Soc., 12 février 2013

Cassation partielle

Arrêt n° 271 FS-P+B
N° 11-27.689 - C.A. Nancy, 30 mai 2011
M. Lacabarats, Pt. - Mme Sabotier, Rap. - Mme Lesueur de Givry, Av. Gén.

Note

Le présent arrêt permet de revenir sur les conditions de recevabilité de l’action en justice des syndicats professionnels.

En l’espèce, un syndicat avait formé une action en justice aux fins, notamment, qu’il soit enjoint à un employeur d’étendre l’usage consistant dans le versement d’une « prime de temps repas » jusqu’alors seulement applicable aux salariés postés avec horaire en alternance à tous les salariés de l’entreprise, notamment ceux travaillant de 7 heures à 14 heures 32 et la nuit.

Les juges d’appel ont déclaré irrecevable cette demande, au motif que le syndicat pouvait certes agir en son nom propre pour obtenir le respect des engagements de l’employeur y compris unilatéralement, mais ne pouvait demander le paiement d’une prime à l’ensemble des salariés, l’intérêt collectif de la profession n’étant pas en cause.

Aux termes de l’article L. 2132-2 du code du travail, pris en son deuxième alinéa, les syndicats professionnels « peuvent, devant toutes les juridictions, exercer les droits réservés à la partie civile concernant les faits portant un préjudice direct ou indirect à l’intérêt collectif de la profession qu’ils représentent ».

Se fondant sur cette disposition, la Cour de cassation juge de manière constante qu’un syndicat est recevable à demander l’exécution par l’employeur de toute norme, qu’elle résulte de la loi, d’un règlement ou d’une convention, d’un accord collectif même non étendu (Soc., 3 mai 2007 pourvoi n° 05-12.340, Bull. 2007, V, n° 68), d’un usage d’entreprise (Soc., 25 mars 1985, pourvoi n° 83-12.714, Bull. 1985, V, n° 204) ou d’un engagement unilatéral de l’employeur (Soc., 14 juin 1984, pourvoi n° 82-14-385, Bull. 1984, V, n° 251).

Cependant, le texte en question ne déroge pas à la règle selon laquelle en France, nul ne plaide par procureur, en ce qu’il ne permet pas au syndicat de défendre « en son nom propre les intérêts individuels des salariés » et donc « la constitution de droits déterminés au profit de salariés nommément désignés », l’organisation ne pouvant pas dans ce cas invoquer un intérêt collectif (Soc., 3 mai 2007, pourvoi n° 05-12.340, Bull. 2007, V, n° 68).

Dans la présente affaire, il n’était pas contesté que la prime litigieuse résultait d’un usage au sein de l’entreprise.

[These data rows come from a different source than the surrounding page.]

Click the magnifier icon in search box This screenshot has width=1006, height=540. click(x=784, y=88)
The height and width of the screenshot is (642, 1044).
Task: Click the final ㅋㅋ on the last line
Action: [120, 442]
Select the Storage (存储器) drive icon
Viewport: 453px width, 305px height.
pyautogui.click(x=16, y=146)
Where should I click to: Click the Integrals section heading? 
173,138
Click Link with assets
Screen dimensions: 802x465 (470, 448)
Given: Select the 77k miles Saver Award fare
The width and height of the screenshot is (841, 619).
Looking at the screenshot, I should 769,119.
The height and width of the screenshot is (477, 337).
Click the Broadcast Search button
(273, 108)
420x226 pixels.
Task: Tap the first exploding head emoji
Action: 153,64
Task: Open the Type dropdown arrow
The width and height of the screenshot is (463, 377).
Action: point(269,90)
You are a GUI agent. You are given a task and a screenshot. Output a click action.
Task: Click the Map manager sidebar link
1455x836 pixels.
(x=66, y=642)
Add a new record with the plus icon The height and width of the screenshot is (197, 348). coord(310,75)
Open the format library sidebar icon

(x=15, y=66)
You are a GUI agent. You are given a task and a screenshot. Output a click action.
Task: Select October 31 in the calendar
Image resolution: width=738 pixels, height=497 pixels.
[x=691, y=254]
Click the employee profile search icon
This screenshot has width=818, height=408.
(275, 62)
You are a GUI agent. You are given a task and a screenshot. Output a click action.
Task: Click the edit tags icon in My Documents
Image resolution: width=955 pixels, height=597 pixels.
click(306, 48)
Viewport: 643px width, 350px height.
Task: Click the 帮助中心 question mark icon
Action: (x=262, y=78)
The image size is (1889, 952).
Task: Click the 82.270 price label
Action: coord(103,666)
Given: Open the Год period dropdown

La Haute juridiction, constatant que l’action du syndicat visait à obtenir une régularisation de la situation de salariés exerçant selon certains horaires au regard du principe d’égalité de traitement, et non au paiement des rappels de primes à des personnes nommément désignées, en déduit que celle-ci entre dans le cadre de la défense des intérêts d’une collectivité de travailleurs et doit être déclarée recevable.